I’ve been running away from my issues (got plenty of them, you’re smart, I’m sure you’ve gathered that already), trying to climb that career ladder (because validation), and dealing with anxiety, depression, and sooooooooooooooo many issues, so, so many issues. But hey, got a fancy title! I’m a global head of my function in a multinational organization as of last year. Like giving me global responsibility of anything is a great idea… Anyways! I started therapy a few years ago to deal with the forementioned issues, and I have come a long way. But I do still have fun chats with my therapist where I tell her what I’ve done and what I’m about to do and just see her shaking her head in her mind. Her words say “oh of course, I understand”, her eyebrows say “the fuck…again…haven’t we talked about this” and the voices in her head are probably screaming, SCREAMING; “the fuck’s a matter with you!”. …man, it must be tough to be a therapist. At least when I see an idiot at my work I can call them an idiot…
Anyways. Back to the original point. Life inventory. I have come a long way. Partly because of all the running. I did climb that career ladder. But also because of the therapy. I have worked a lot on my head – the harmful mental models, the unhealthy coping mechanisms, the self-sabotaging and the negative voices in my head. They are not gone, but I acknowledge they are there. I’m at a place where I’m living with my damage, still dealing with it and healing from it, but no longer neglecting it or denying it. I’m in a place where I see my life more clearly – what happened and how it impacted me, my behaviours, and my choices. I am in that place where I can stop for a moment, look around, and choose where to go next.

It’s a nice place to stop. A good place to take a breather. Also thanks to COVID – I don’t have my normal excuse of travelling so much for work that I can’t focus on my life. I’ve been able to stop. Breathe. Think. I feel like I’ve just climbed a mountain and I’m sitting at the top of it looking around. I wanted to stop there. I needed to stop there. I wanted to take a moment and see where I’m at, where I came from. I wanted to figure out what’s next.
Interestingly – I picked up a pen and my note pad. I started to write down what defined me – who I’ve always seen myself as. And that was easy.
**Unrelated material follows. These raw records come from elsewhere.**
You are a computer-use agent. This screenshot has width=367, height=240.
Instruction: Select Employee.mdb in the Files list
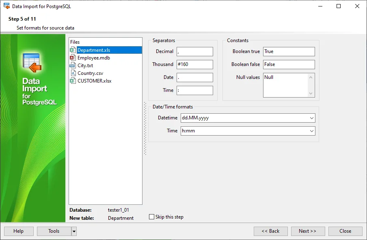point(93,58)
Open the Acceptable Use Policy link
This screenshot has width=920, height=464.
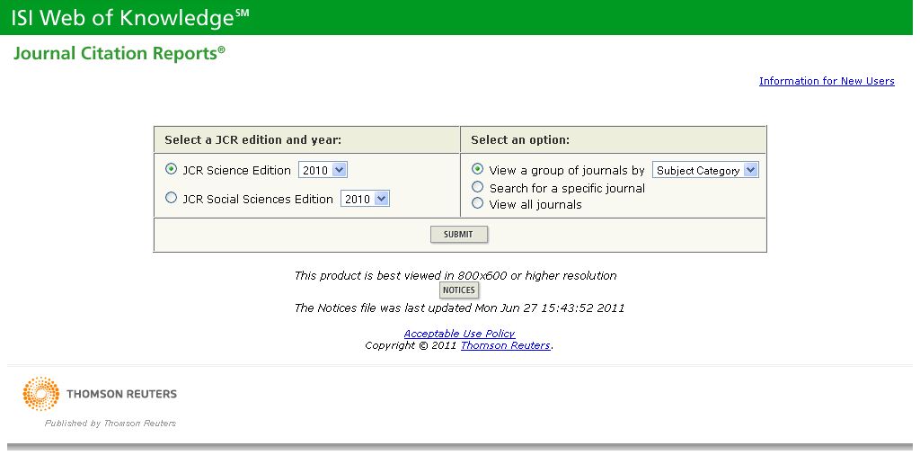459,334
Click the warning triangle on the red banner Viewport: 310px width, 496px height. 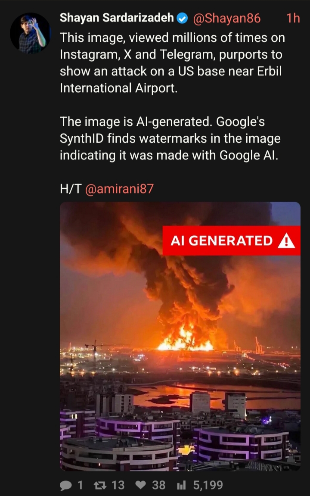pos(286,241)
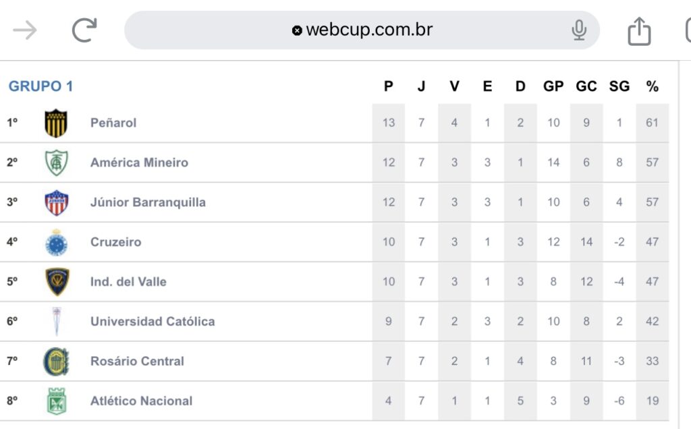
Task: Tap the browser forward arrow
Action: 25,30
I could easily fill that paper with bullet points of how, and what, had defined me so far:
- Daughter of an alcoholic father and an emotionally abusive mother
- Best in class in school
- Depression, general anxiety disorder, social anxiety
- Overachiever at work
- Burnout
- Always smiling and charming as hell
- Never felt like I belong anywhere
- Proud of my capabilities – I’m determined, smart, and resourceful
- Perfectionist, stoic, afraid to ask for help
- Poor, barely getting by
- A chameleon – I will adapt to whatever people or situation I’m dealing with and charm my way through
- A mental mess – I will open my apartment door with my key, close it, and fall to my knees hysterically crying
- …All that, and so much more, coupled with a nice selection of unhealthy coping mechanisms!
I do feel like I’m at the point of my life where I can, I should, leave all that behind, use this moment for figuring out what I want to carry forward – where am I headed next, what I want with me, and who I am going forward as. I was trying to write that down – what defines me now. I got stuck. Stuck! I couldn’t write a single thing down. While I can easily write down what I’ve been and where I’m coming from, I cannot define where I’m now or where I’m headed. I don’t know. I started crying. …I do cry a lot… surprisingly a lot…anyone who knows me would be shocked. Back to my point; I wanted to start doing everything else but writing. It took me a good hour or so to pick up that pen and start writing down who I am today. It was easier to live in the cloak of the former me, not easy to open it, break it, step away from it, leave it behind. What I am today, is not what I was before.
Today:
- I can ask for help – I have plenty of amazing friends who know my struggles and support me, and a therapist who is getting way too comfortable with calling me out on my bullshit
- I’m not a vulnerable kid anymore – I don’t have to rely on fucked up people to choose for me, I can make my own fucked up decisions, and own them
- I don’t have to rely on others for money or food or other things – I make enough money to buy things I need and don’t need (my credit card agrees)
- I don’t have to prove myself at work – got that fancy title that tells people I must know what I’m talking about (works out great in theory….in reality; mixed results)
Looking forward to discussing this particular gem of self-reflection with my therapist and hearing her words say “that’s great! I’m so proud of you” …and seeing her eyebrows say “…….duh…….”. Maybe the voices in her head will go with “there’s hope for this one yet”. And maybe there is?